* _The problem_: Could you repeat word for word only the lines from the one containing "UPLOAD A RECIPE (116, 2495)" to the last line of the data below?

* _Source material_:

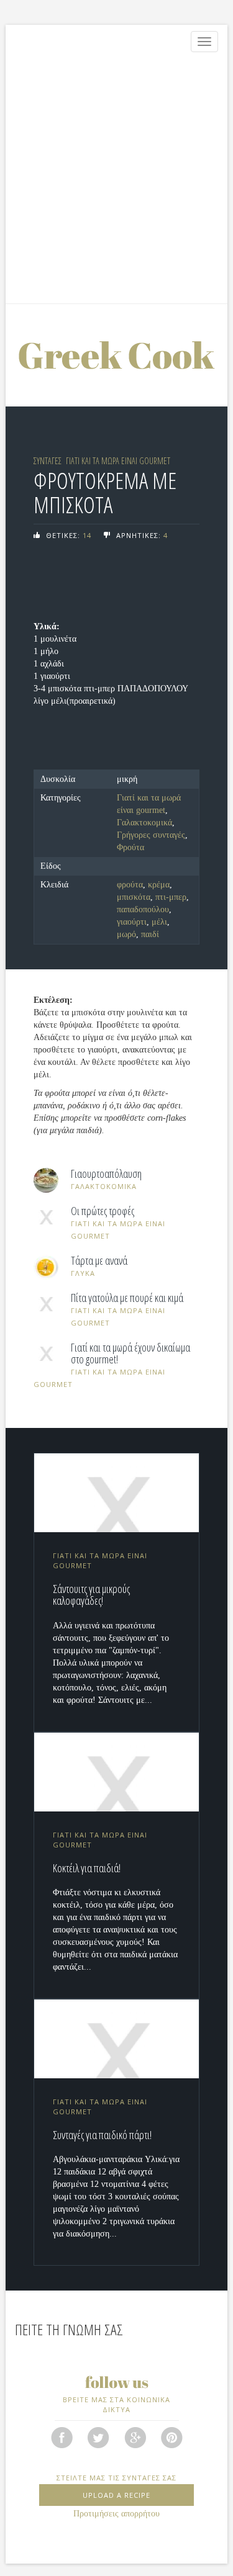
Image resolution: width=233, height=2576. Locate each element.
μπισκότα (133, 897)
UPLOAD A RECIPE (116, 2495)
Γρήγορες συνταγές (151, 835)
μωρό (126, 934)
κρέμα (159, 884)
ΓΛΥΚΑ (83, 1273)
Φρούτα (130, 847)
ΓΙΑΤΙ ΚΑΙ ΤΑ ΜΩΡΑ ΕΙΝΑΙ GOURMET (118, 461)
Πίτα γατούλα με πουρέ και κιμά (127, 1298)
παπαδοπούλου (143, 909)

* _Result for this task_:
UPLOAD A RECIPE (116, 2495)
Γρήγορες συνταγές (151, 835)
μωρό (126, 934)
κρέμα (159, 884)
ΓΛΥΚΑ (83, 1273)
Φρούτα (130, 847)
ΓΙΑΤΙ ΚΑΙ ΤΑ ΜΩΡΑ ΕΙΝΑΙ GOURMET (118, 461)
Πίτα γατούλα με πουρέ και κιμά (127, 1298)
παπαδοπούλου (143, 909)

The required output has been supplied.